Abstract: "Lakedwelling Fever": The History of Swiss Neolithic Collections in US Museums
The largely unsystematic retrieval of thousands of objects from wetland sites in Switzerland between the 1850s and the beginning of the First World War was accompanied by the sale and exchange of a significant percentage of this archaeological patrimony, much of which ended up in museums and collections outside Switzerland. This case study is representative of the development of a global system of archaeological and museological ethics but it also has a unique and interesting history in its own right. Primary as well as secondary sources are used to outline and analyze the social history of the phenomenon of the lake-dwelling diaspora and its impact on the transformation of archaeology into a profession dedicated to research and public education. The mid-19th century discovery of amazingly well-preserved organic material in Neolithic Lake Dwelling sites in Switzerland set off a feeding frenzy among museums worldwide, all of which were interested in obtaining specimens for their own collections.
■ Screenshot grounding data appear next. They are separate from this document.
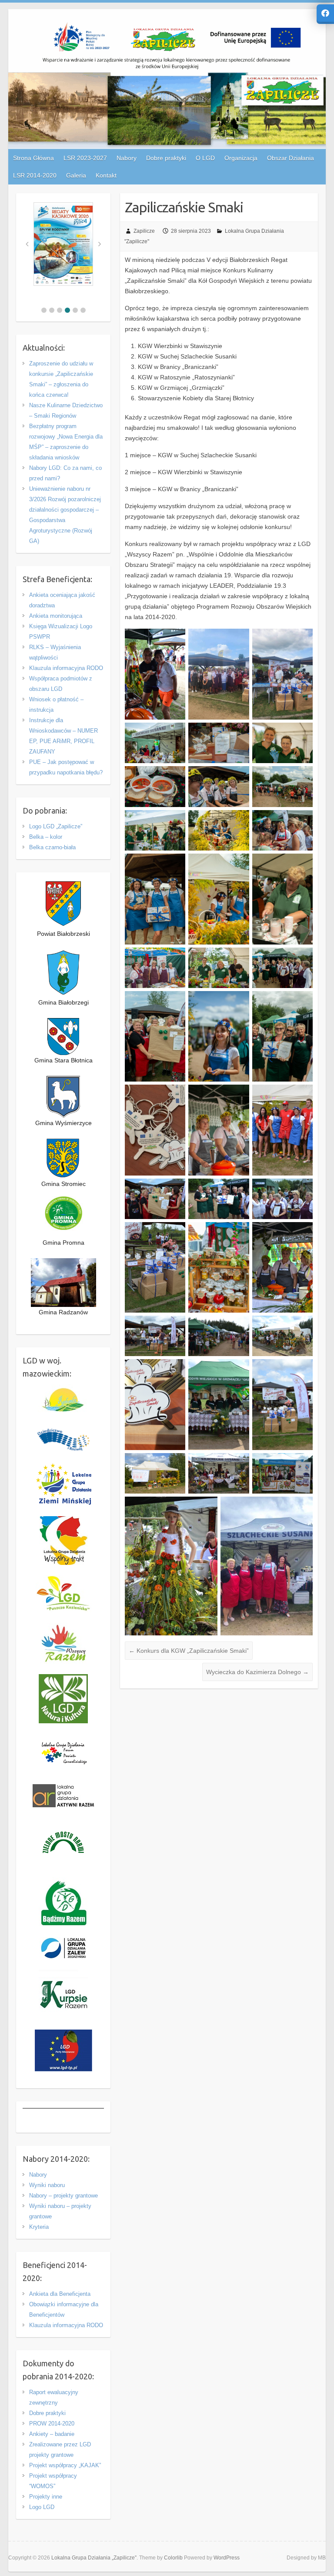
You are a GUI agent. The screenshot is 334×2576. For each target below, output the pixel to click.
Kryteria (39, 2227)
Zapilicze (144, 231)
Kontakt (106, 175)
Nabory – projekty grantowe (63, 2195)
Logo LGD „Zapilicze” (55, 826)
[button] (44, 310)
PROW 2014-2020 (51, 2423)
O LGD (205, 157)
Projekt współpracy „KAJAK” (65, 2465)
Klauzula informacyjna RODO (66, 668)
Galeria (76, 175)
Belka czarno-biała (52, 847)
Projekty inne (45, 2496)
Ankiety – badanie (51, 2434)
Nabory (38, 2174)
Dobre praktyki (47, 2413)
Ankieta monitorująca (55, 616)
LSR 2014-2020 (35, 175)
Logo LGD (41, 2507)
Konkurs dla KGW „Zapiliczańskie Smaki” (189, 1650)
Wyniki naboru (47, 2185)
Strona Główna (33, 157)
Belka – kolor (45, 837)
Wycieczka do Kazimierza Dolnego (257, 1671)
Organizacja (240, 157)
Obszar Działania (290, 157)
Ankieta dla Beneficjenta (59, 2294)
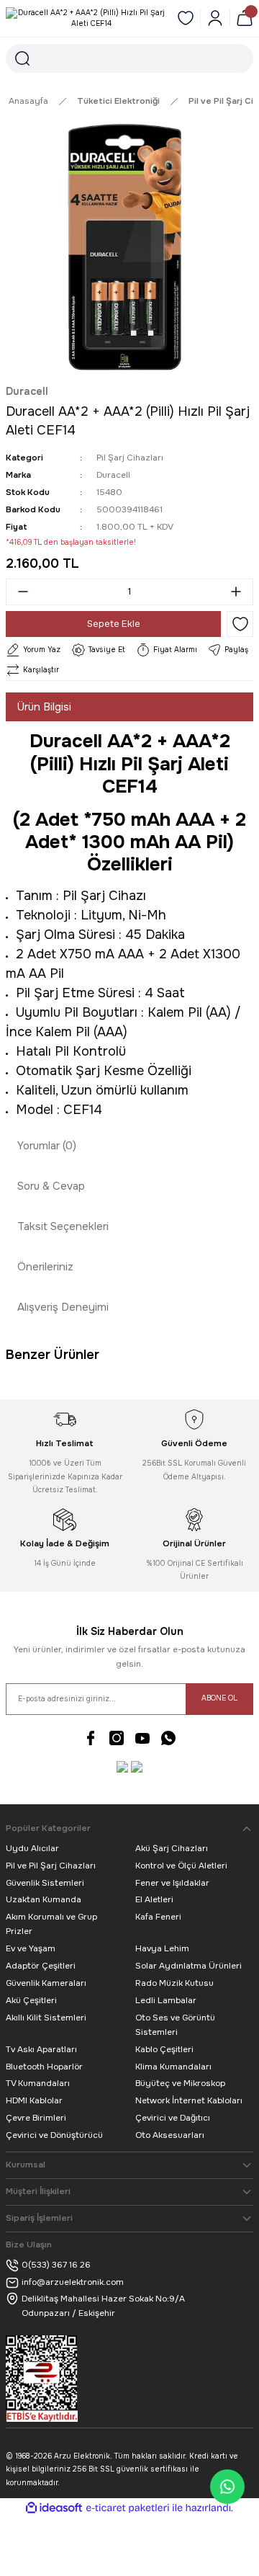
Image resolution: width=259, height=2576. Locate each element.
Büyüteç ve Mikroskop (180, 2083)
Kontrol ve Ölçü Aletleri (181, 1865)
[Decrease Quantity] (19, 592)
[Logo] (85, 18)
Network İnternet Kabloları (188, 2100)
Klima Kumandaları (173, 2066)
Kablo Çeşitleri (164, 2049)
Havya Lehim (162, 1948)
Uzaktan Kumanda (43, 1899)
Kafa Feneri (158, 1916)
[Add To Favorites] (240, 624)
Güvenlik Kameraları (46, 1983)
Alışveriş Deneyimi (63, 1307)
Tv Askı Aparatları (41, 2049)
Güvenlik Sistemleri (45, 1883)
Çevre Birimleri (36, 2117)
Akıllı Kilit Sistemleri (46, 2017)
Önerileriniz (45, 1267)
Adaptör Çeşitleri (41, 1965)
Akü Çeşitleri (31, 2000)
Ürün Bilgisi (44, 707)
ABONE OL (219, 1698)
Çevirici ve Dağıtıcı (172, 2117)
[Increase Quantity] (240, 592)
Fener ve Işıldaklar (172, 1883)
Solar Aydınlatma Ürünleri (188, 1965)
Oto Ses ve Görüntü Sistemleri (175, 2025)
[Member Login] (215, 18)
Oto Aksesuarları (169, 2135)
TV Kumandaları (38, 2083)
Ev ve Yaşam (30, 1948)
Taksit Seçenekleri (63, 1226)
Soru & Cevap (51, 1186)
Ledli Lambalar (165, 2000)
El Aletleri (154, 1899)
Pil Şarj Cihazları (129, 457)
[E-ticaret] (128, 2508)
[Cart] (244, 18)
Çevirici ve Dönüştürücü (54, 2135)
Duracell (27, 391)
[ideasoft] (54, 2508)
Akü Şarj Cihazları (171, 1848)
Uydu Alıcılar (32, 1848)
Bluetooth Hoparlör (44, 2066)
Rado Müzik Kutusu (174, 1983)
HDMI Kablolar (34, 2100)
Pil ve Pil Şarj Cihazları (51, 1865)
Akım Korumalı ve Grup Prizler (51, 1924)
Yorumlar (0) (46, 1145)
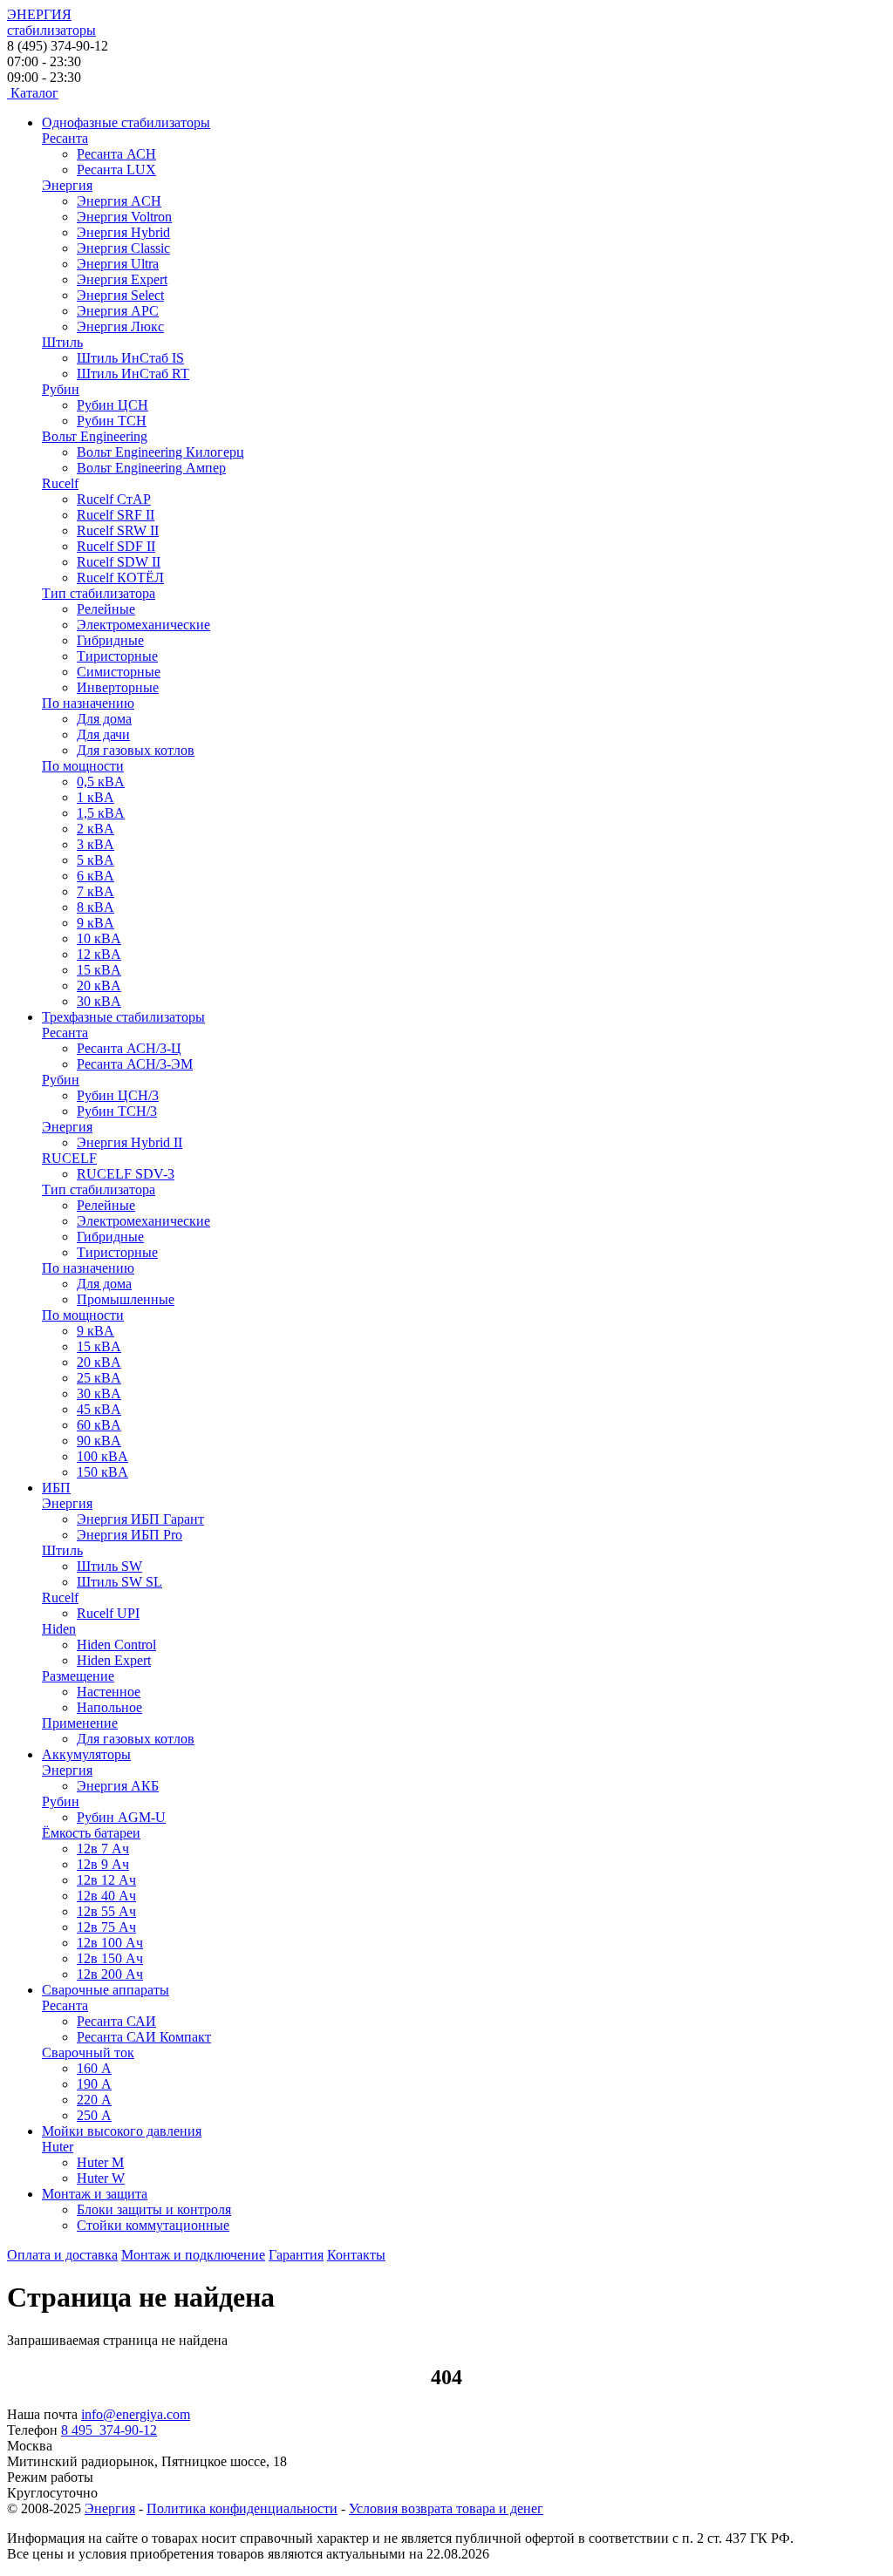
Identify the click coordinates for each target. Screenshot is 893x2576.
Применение (80, 1723)
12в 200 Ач (110, 1974)
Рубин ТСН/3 (117, 1111)
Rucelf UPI (108, 1613)
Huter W (101, 2178)
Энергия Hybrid (123, 232)
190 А (94, 2083)
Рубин (60, 389)
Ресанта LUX (116, 169)
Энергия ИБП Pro (129, 1534)
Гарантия (296, 2254)
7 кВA (95, 891)
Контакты (356, 2254)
One site in particular, at Robenhausen near Zürich, was famous for its textiles and botanical remains, and its collections are found today in several major US museums, including the Smithsonian, Harvard's Peabody Museum, the Field Museum in Chicago and the Milwaukee Public Museum. This talk will present the story of the Robenhausen diaspora as a proxy for a period in US museum collecting during which ties to Europe were still strong, interest in European prehistory was high and World War I was on the distant horizon. Museums like the MPM, whose early records are entirely in German, are a particularly good example of the gradual process of separation from the Old Country that can be traced in the collections histories of 19th century natural history museums in the US.
Short bibliography and/or website on lecture topic:
Menotti, F. (ed.) 2004. Living on the Lake in Prehistoric Europe: 150 Years of Lake-Dwelling Research. London and New York: Routledge.